Due in part to lobbying efforts on behalf of the human genome project, human genes tend to be thought of in light of the present–genetic components of human disease and differential risks associated with genetic individuals–before the future, what gets passed on to later generations. However, public understanding of genetics did not merely radiate from laboratories, as Alexandra Minna Stern‘s book, Telling Genes: The Story of Genetic Counseling in America (Johns Hopkins University, 2012) shows. Before the age of genetic sequencing and mass-produced tests, physicians from various specialties provided genetic counseling on an ad-hoc basis, most of which took the form of reproductive advice. Medical genetics had only been established in the 1960s, with the shadow of eugenics still looming large over a field that was now more inclined toward description of heritable conditions than prescription of reproductive sanctions and sterilization. The founding of the first master’s program in genetic counseling in 1969 established the institutional and intellectual basis for a new kind of health care professional, one that would further the reorientation of medical genetics toward patient-centered care.

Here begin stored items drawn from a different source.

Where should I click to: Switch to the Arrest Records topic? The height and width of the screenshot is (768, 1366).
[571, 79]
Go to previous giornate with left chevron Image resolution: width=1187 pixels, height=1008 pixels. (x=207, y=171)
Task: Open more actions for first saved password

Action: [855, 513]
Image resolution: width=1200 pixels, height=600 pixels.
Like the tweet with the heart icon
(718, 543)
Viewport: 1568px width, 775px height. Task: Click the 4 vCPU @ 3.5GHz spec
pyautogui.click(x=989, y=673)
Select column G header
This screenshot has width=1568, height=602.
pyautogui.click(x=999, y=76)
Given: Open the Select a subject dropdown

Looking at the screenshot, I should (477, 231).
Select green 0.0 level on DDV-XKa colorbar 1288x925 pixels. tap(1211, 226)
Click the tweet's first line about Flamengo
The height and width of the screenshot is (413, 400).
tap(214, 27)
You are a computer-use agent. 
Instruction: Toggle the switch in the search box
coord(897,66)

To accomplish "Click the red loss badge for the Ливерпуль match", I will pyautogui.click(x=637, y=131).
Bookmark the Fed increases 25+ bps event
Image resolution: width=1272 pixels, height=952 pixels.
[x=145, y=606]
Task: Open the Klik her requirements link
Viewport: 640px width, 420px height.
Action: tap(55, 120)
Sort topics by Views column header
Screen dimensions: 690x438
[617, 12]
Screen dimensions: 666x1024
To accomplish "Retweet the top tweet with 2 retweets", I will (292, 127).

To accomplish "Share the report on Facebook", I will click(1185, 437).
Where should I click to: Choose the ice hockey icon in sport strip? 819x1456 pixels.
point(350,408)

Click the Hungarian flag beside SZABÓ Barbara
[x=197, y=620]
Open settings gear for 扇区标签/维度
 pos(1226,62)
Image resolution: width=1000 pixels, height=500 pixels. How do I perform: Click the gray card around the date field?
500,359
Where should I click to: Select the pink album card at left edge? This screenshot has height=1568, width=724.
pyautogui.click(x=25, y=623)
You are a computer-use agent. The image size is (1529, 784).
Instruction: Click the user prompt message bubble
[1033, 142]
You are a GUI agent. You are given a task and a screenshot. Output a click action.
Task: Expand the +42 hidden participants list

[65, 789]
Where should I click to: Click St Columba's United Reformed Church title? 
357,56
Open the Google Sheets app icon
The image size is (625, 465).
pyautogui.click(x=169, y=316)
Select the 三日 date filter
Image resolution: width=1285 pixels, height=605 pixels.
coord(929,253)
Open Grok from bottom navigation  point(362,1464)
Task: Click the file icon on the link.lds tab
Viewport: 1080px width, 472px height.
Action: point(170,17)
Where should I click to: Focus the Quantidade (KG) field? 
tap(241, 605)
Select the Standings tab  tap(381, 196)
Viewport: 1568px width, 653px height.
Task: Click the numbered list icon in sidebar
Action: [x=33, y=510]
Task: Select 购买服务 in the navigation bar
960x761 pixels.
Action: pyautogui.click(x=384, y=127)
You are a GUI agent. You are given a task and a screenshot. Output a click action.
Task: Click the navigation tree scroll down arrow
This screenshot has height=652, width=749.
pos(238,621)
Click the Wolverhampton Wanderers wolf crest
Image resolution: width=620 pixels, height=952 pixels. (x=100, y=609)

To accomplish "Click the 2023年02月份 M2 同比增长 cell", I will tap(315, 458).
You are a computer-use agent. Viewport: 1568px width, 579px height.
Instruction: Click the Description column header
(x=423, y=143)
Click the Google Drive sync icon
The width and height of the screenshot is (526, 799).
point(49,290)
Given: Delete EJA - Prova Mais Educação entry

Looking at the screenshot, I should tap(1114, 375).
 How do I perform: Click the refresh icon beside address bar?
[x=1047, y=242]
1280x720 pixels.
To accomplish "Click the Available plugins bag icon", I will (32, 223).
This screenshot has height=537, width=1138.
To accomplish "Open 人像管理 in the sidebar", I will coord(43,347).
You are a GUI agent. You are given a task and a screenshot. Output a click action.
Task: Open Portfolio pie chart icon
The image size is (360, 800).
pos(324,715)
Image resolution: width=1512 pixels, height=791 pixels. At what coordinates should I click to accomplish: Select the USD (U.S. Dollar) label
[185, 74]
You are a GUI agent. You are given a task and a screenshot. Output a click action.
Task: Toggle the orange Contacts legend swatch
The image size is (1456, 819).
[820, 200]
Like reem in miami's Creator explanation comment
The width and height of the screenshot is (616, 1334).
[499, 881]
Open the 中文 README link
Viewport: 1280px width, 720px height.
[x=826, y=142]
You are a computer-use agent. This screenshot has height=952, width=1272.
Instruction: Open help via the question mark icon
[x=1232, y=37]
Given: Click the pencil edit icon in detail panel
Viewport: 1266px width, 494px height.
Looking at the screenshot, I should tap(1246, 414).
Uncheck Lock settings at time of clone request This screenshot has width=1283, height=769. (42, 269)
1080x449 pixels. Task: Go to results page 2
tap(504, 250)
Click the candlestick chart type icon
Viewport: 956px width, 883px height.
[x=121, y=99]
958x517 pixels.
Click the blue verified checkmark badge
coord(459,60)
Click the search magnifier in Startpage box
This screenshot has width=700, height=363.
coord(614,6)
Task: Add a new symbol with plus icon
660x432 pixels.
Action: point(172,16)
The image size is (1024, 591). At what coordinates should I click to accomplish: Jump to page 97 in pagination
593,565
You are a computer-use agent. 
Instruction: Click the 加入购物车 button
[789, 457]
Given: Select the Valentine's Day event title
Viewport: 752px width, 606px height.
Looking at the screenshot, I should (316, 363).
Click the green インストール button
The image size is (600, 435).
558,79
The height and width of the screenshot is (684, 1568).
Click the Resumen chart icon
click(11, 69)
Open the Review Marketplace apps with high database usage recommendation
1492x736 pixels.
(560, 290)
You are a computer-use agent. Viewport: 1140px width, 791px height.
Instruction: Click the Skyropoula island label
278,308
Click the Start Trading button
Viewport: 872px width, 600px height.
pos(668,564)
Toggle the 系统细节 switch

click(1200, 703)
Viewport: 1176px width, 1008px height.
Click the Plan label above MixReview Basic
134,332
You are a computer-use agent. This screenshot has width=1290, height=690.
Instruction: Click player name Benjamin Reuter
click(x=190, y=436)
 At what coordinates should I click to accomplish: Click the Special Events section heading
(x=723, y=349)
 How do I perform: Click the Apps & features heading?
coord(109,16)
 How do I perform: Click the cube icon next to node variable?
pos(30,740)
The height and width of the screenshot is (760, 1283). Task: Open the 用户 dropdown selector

Stern’s book connects this emergent professional identity to the broader history of genetic and eugenic programs in the United States. So, while this is a history focused on how the distinct profession of genetic counseling emerged as an alternative to traditional medical authority, it is firmly situated within the conflicts that have persistently plagued the development and application of human genetic knowledge. This orientation toward fundamental tensions is reflected by the book’s structure. While she begins with a historical overview of genetic counseling as a profession, the rest of the book is organized around issues; genetic risk and the questionable efficacy of disease apprehension; the politics of race inherent in population knowledge; the fundamental role played by disability in the understanding of inherited disorders; the gender politics of genetic counseling as a challenge to the medical establishment; therapeutic ethics; and the emergence of prenatal testing.

This highly readable whirlwind tour through the complex ethical and historical landscape of genetic counseling rewards those new to the history of genetics by virtue of its accessibility, along with those more familiar through the vast amounts of new source material it blends in seamlessly with broader frames. If you enjoy this book, look out for a new edition of Eugenic Nation, Stern’s first book on the politics of eugenics.